Все шло путем, пока во время жестоких боев за Уфу его снова не ранило. Угодил в госпиталь и надолго — до самого конца войны.

Расскажу попутно, что стал я расспрашивать Никиту про Чапаева, интересовался, похож ли он был на героя фильма. Никита был краток: вранье. И Чапаев на живого не похож, и Петька, и Анка, которую, впрочем, и звали иначе, ни сном, ни духом на настоящих не похожи. Про Фурманова сказал, что авторитета у красноармейцев тот не имел. Роман его Никита не читал и читать даже здесь — в тюрьме, где вовсе делать нечего, не стал бы. Довод звучал серьезный: как было — не напишешь.

Разговор наш про Чапаева кончился совершенно фантастической историей, в которую поначалу я не поверил вовсе, а теперь, чем дальше, тем более она мне кажется вероятной. Якобы израненного, но еще живого выбросила Чапаева Урал-река где-то далеко в нижнем течении. И когда он и вовсе отдавал богу душу, наткнулась на него некая женщина — вдова только что убитого теми же чапаевцами белого офицера. Осмотрев принесенное рекой тело 32-летнего вояки, она уверилась сама и под страшным секретом сообщила близким, что найденный мертвец — не иначе как офицер, погибший в недавнем бою с проклятыми большевиками. Решено было тайно похоронить убитого по-человечески. Вырыли они с братом-инвалидом могилу, а как стемнело, пошли на берег за телом. Вот тут-то брат и обнаружил, что мертвец, вроде бы, подает слабые признаки жизни.

Опасаясь, не без основания, властей, вдова переправила едва живого красного комдива к одной из своих родственниц в глушь. Та разыскала

 

- 129 -

знахарку-монашку, обиженную красными, и общими усилиями за год-полтора поставили они, того не подозревая, главного своего недруга на ноги. Впрочем, более или менее. Скорее — менее, потому что вставал на ноги Чапай с великим трудом, а самое главное — начисто потерял память, в разговоре нес несуразное. На "ваше благородие" почему-то откликался. С тем, что его зовут Василием, то соглашался, то нет.

Как они ни хоронились, а про укрываемого офицера в сельсовете стало известно. Поволокли вдову в ЧК. И там кому-то пришло в голову, что спасенный отважной вдовой офицер вполне может оказаться легендарным комдивом: по времени обнаружения выходило, что это скорее красный, чем белогвардеец.

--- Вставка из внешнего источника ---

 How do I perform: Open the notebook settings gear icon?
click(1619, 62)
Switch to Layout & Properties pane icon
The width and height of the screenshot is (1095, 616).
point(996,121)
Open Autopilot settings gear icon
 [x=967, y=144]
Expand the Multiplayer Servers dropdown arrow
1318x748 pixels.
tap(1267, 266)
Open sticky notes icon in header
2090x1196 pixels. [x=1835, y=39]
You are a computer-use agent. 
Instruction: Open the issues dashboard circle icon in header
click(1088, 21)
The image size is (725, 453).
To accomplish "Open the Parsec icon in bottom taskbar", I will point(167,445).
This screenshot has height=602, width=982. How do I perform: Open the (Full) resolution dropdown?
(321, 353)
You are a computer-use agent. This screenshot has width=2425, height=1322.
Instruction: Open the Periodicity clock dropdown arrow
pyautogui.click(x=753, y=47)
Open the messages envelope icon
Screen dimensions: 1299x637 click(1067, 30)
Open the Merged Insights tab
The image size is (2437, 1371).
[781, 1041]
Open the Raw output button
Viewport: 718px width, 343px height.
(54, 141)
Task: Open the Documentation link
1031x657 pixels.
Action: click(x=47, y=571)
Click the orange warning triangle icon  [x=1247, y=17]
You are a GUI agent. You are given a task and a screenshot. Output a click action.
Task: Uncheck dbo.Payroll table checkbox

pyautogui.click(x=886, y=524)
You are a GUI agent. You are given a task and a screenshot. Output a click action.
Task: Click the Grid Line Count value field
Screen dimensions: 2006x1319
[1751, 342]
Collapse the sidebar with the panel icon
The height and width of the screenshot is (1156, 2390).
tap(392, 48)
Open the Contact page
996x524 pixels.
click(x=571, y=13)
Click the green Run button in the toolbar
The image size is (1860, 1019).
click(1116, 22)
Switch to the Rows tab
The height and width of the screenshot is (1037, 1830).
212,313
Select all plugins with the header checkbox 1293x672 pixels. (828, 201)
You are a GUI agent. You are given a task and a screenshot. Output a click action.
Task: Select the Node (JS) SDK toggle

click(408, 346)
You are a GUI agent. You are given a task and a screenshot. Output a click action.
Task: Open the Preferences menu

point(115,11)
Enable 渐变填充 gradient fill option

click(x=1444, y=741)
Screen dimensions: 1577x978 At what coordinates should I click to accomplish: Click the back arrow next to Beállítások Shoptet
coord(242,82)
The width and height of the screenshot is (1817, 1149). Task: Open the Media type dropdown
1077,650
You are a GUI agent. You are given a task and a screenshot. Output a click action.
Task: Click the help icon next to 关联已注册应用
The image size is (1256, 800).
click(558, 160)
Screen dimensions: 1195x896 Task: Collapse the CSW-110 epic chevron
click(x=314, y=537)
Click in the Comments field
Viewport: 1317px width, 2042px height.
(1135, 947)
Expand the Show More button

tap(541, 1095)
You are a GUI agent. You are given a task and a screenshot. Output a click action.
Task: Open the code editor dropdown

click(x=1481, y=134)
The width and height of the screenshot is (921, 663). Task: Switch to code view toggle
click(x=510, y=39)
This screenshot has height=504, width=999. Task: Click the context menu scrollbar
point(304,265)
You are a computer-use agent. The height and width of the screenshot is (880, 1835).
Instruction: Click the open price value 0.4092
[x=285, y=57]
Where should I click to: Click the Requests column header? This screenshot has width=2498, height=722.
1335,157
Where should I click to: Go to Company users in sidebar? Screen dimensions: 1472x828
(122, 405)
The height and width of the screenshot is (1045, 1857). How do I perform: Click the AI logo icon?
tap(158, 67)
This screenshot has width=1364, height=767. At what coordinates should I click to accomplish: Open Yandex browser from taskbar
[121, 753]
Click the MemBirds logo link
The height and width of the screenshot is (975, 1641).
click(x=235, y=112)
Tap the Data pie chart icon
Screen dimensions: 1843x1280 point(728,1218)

Тут уж весть достигла Москвы. То ли Фрунзе, то ли уже Ворошилов дал приказ: не медля решить, Чапаев то или не Чапаев. Срочно собрали несколько ветеранов 25-й дивизии, повезли опознавать "живой труп". Сначала они решительно заявили, что никакой это не Чапаев, но на второй день по старым ранам комдива своего большинством голосов признали: пятеро из семи подписи под протоколом опознания поставили. — Об этой истории с опознанием рассказывал Никите один из ее участников — заключенный, "красный директор" какой-то артели, угодивший на Беломорстрой за бытовое разложение*.

— Слушай! — подскочил я. — Так чем дело кончилось? Может он там, в глуши, и сейчас еще жив?

— Да нет, помер, — сказал Никита. Потом, видя мое крайнее недоумение, стал шепотом растолковывать. — Объяснить тебе не могу — самому непонятно, но дело в том, что с некоторых пор иногда удается мне видеть то, что видеть глазами нельзя. Бывает, могу будущее видеть. А как, почему? — не знаю. Не знаю — и все. Не дано. И не спрашивай. Так вот. Сначала я видел Чапаева живым. Тогда, на Беломорканале, всю ночь заснуть не мог, очень захотелось на Чапая взглянуть. И вот, во сне или не во сне, что-то в голове произошло, увидел явственно. Нимало не сомневаюсь — увидел именно его и таким, каким он был в тот момент где-то далеко от северной стройки. Только лучше б не видеть. Усохший весь. Жиденькая сивая бородка. Пальцы трясутся. Глаз мутный. Сидит в исподнем на завалинке, что-то гугнит — изо рта пузыри. А потом, сколько-то лет прошло, вдруг, опять же ночью, по сердцу как резануло: увидел похороны. Стоят человек двадцать — не меньше, спорят — звезду или крест на могиле ставить? А на гробе Чапаева посверкивают царские кресты и красные ордена вперемешку...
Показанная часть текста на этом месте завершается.